Records for the exercise section start

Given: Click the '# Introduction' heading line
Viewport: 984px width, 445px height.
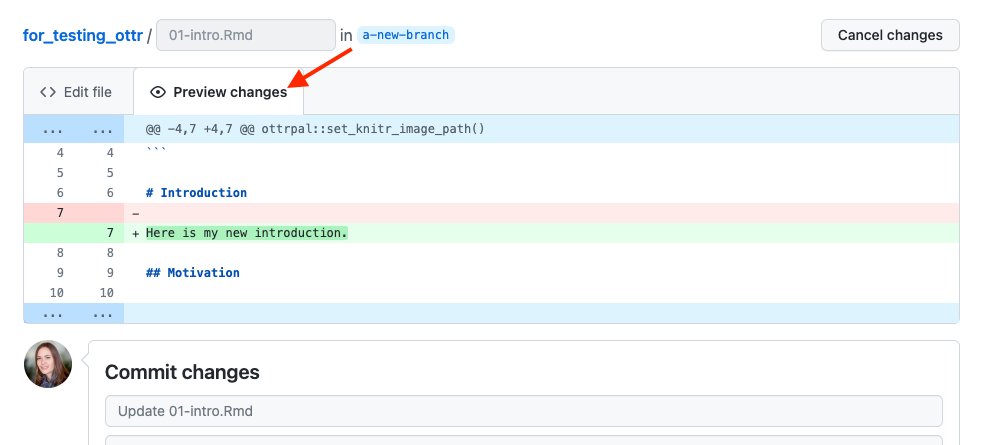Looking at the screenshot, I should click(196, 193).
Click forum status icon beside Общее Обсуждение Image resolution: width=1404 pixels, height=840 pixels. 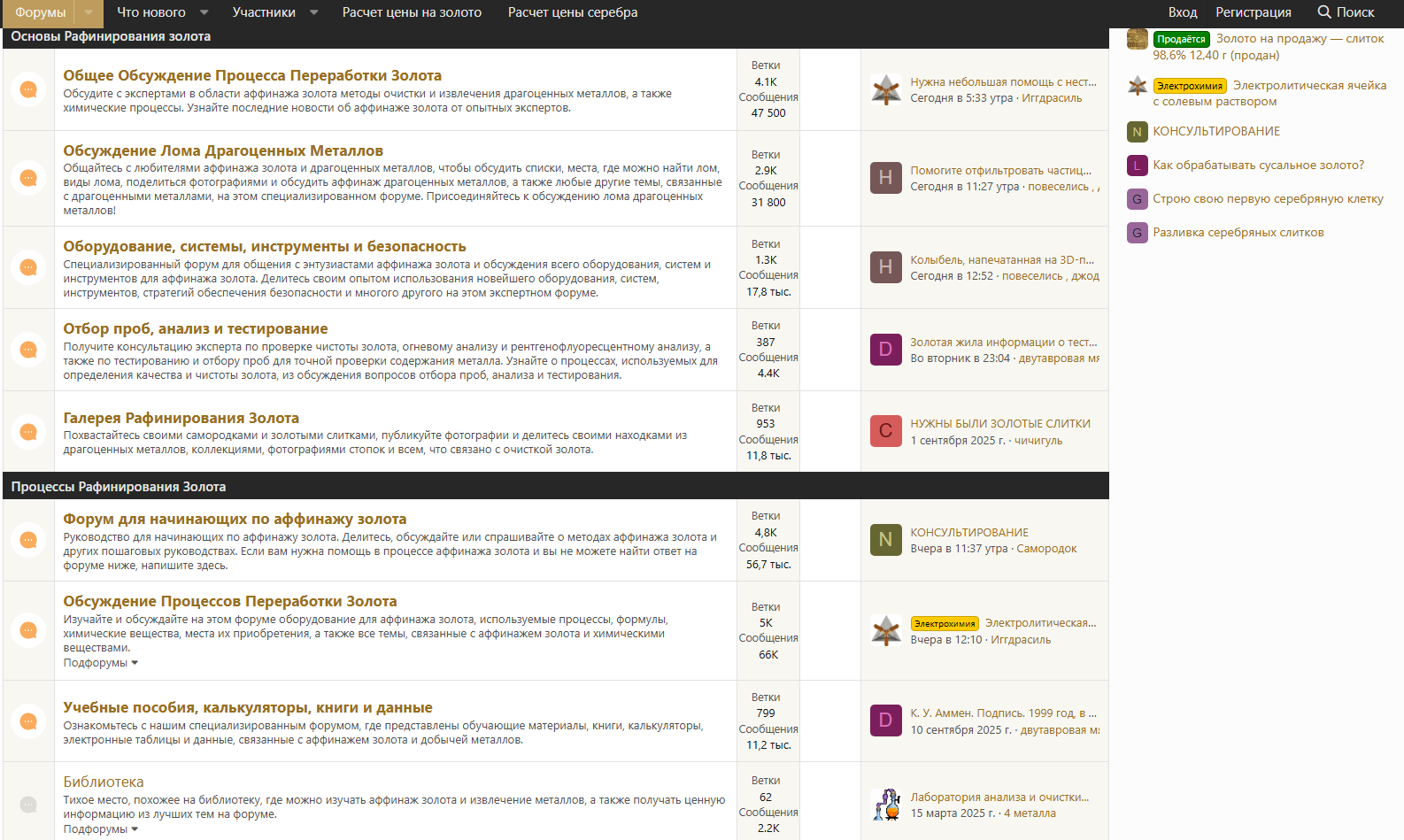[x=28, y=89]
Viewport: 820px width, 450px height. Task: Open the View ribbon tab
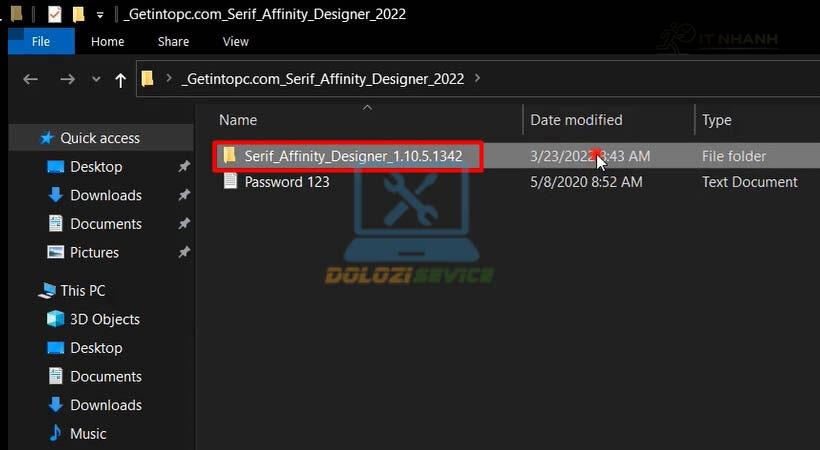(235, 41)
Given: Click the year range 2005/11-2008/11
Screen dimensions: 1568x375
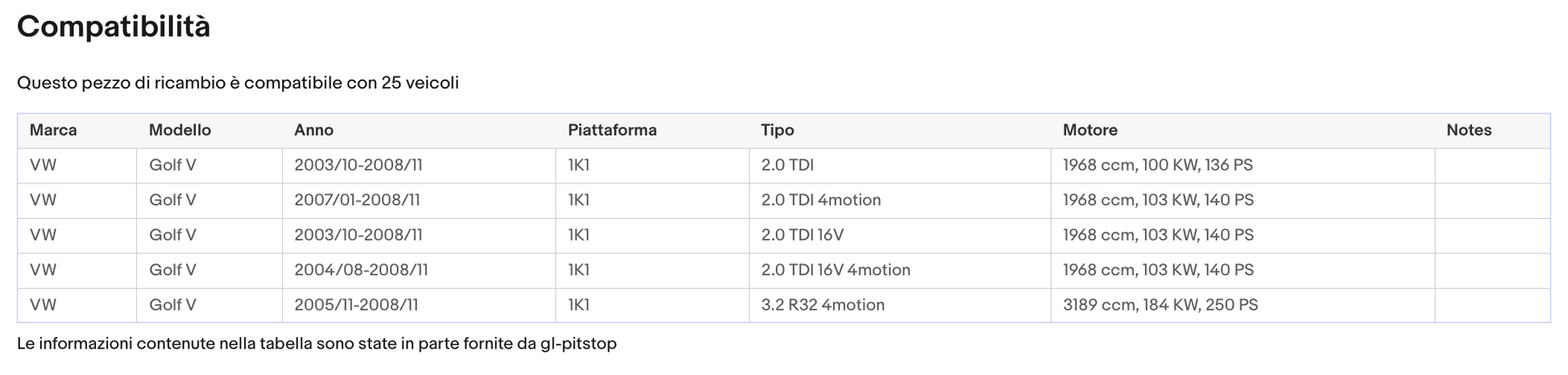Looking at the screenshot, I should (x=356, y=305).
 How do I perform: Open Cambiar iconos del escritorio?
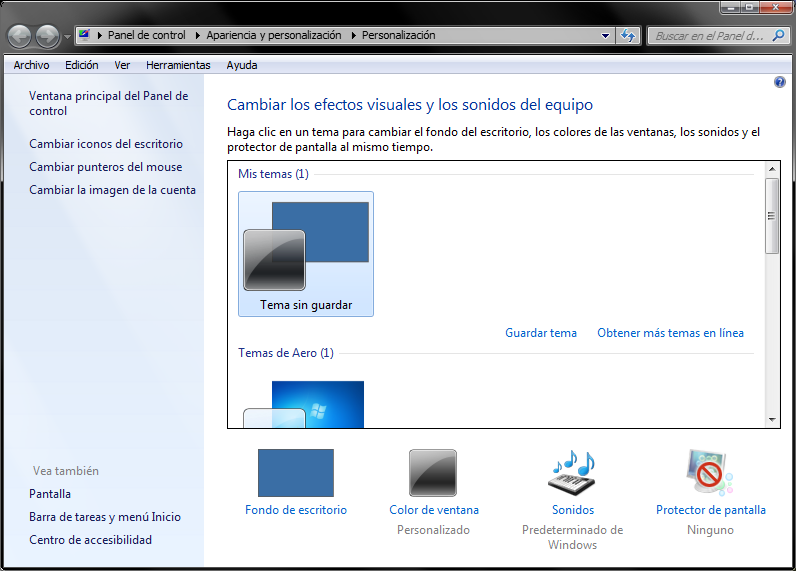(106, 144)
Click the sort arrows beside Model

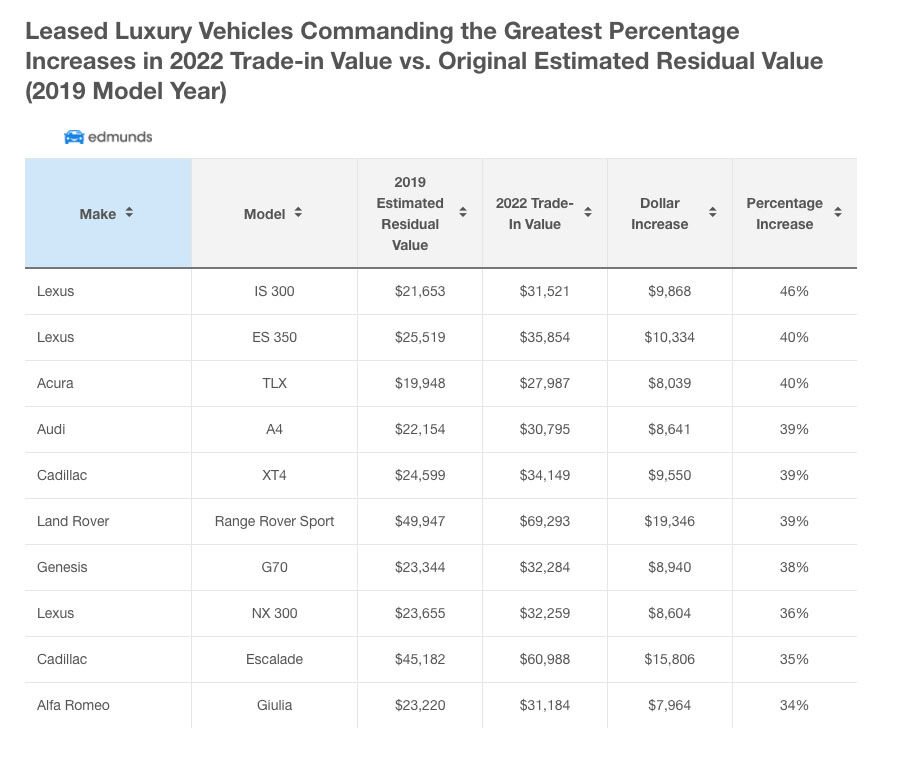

Records for the exercise section end

• _Exercise aim_
Starting at the line that contains "Given: Click the year range 2005/11-2008/11", return every line through the end of the records above exactly as written, and return no pictures.

• _Exercise solution_
Given: Click the year range 2005/11-2008/11
Screen dimensions: 1568x375
Looking at the screenshot, I should (x=356, y=305).
 How do I perform: Open Cambiar iconos del escritorio?
(106, 144)
Click the sort arrows beside Model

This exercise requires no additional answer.